Keywords: research platform trust, badge scoring, STABIL framework, open science credibility, community engagement metrics, public trust index

1. Introduction #

In our previous article, we demonstrated that hybrid peer review systems — combining rule-based validators with LLM-assisted semantic evaluation — achieve 94% structural coverage at approximately 3.6% of full human review cost ([hub][3]). With those quality gates established, the logical next question is: how does verified quality translate into public trust? Peer review automation ensures that articles meet structural standards; platform credibility ensures that readers, institutions, and policymakers believe the platform when it says so.

Public trust in scientific institutions has been under sustained pressure since 2020. The COVID-19 infodemic, replication crises across psychology and nutrition science, and the proliferation of predatory journals have eroded the default assumption that “published = credible.” Research platforms operating in this environment must do more than host articles — they must actively demonstrate, measure, and communicate trustworthiness through observable signals.

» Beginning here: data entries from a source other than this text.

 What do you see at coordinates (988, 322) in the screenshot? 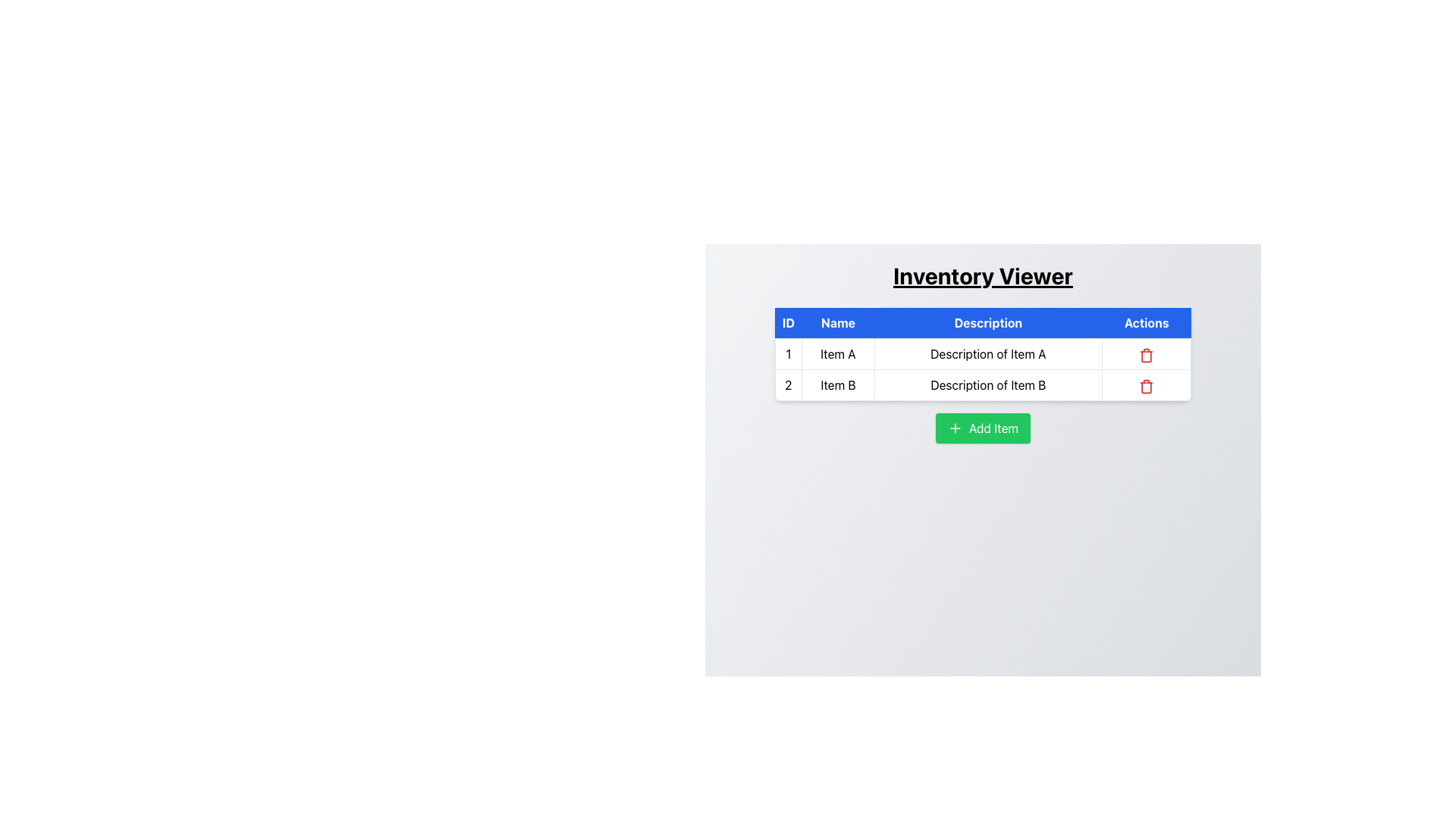
I see `the Table Header Cell for the 'Description' column, which is centrally positioned in the third column of the header row of the table` at bounding box center [988, 322].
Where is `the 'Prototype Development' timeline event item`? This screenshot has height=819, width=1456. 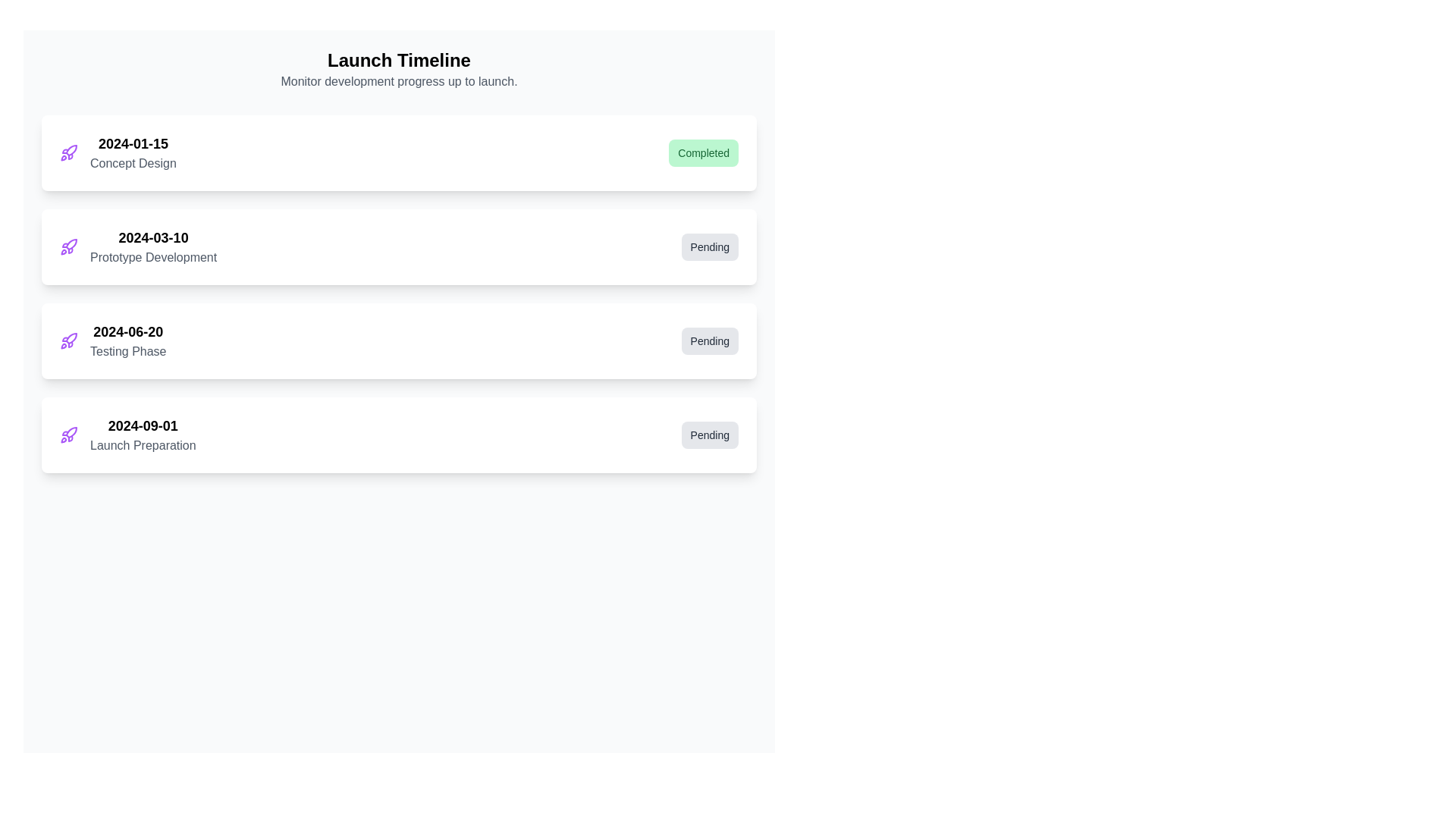
the 'Prototype Development' timeline event item is located at coordinates (138, 246).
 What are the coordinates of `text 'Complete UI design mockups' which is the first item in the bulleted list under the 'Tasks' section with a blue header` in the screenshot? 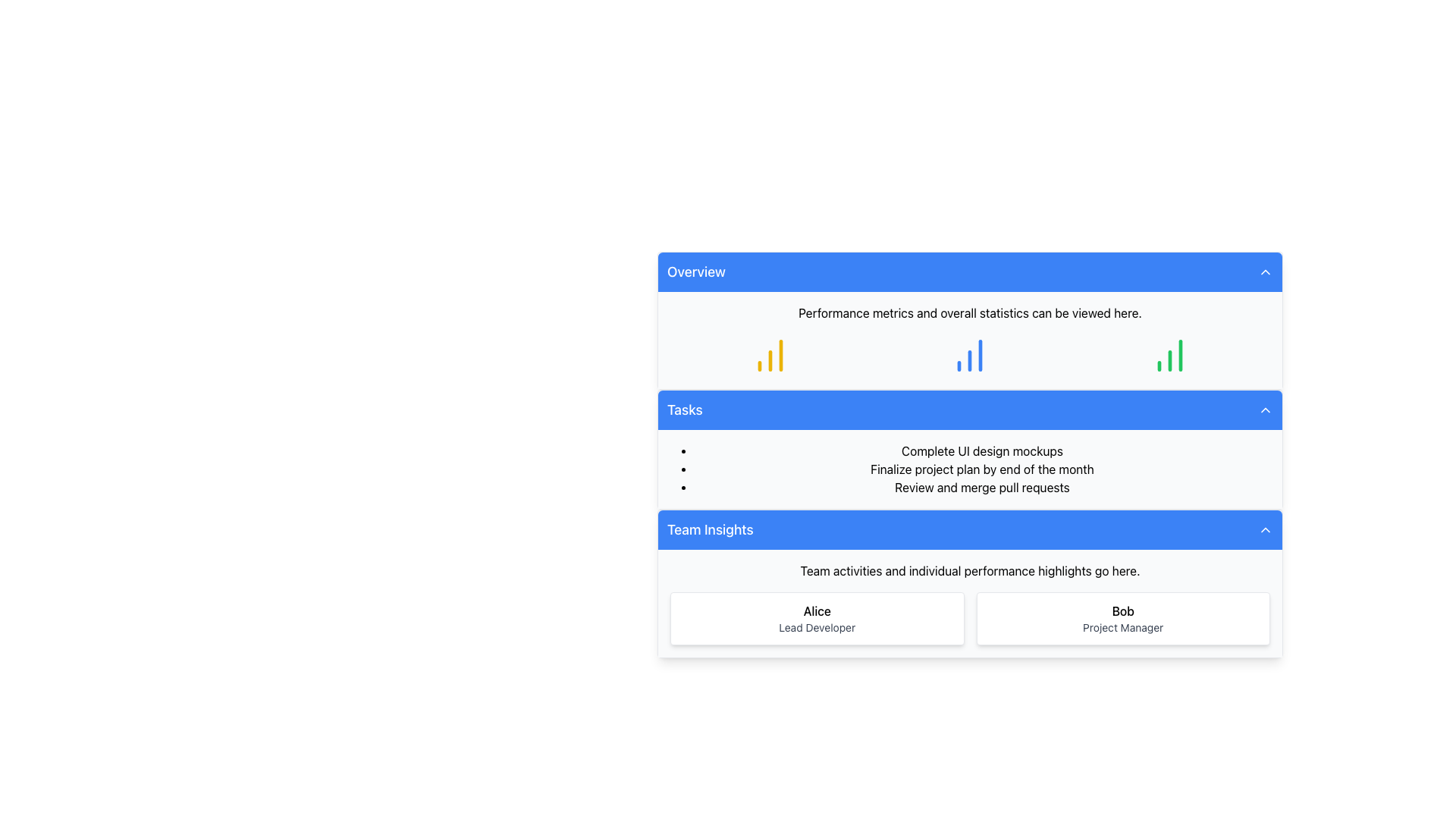 It's located at (982, 450).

Badge systems have emerged as one response. The idea is straightforward: rather than requiring readers to evaluate raw methodology, a platform performs a set of verifiable checks — DOI registration, CrossRef validation, open access status, code availability — and summarizes the results as a structured score. But how much does this actually move the needle on public trust? And do the signals that formal badge systems emphasize align with what communities actually value?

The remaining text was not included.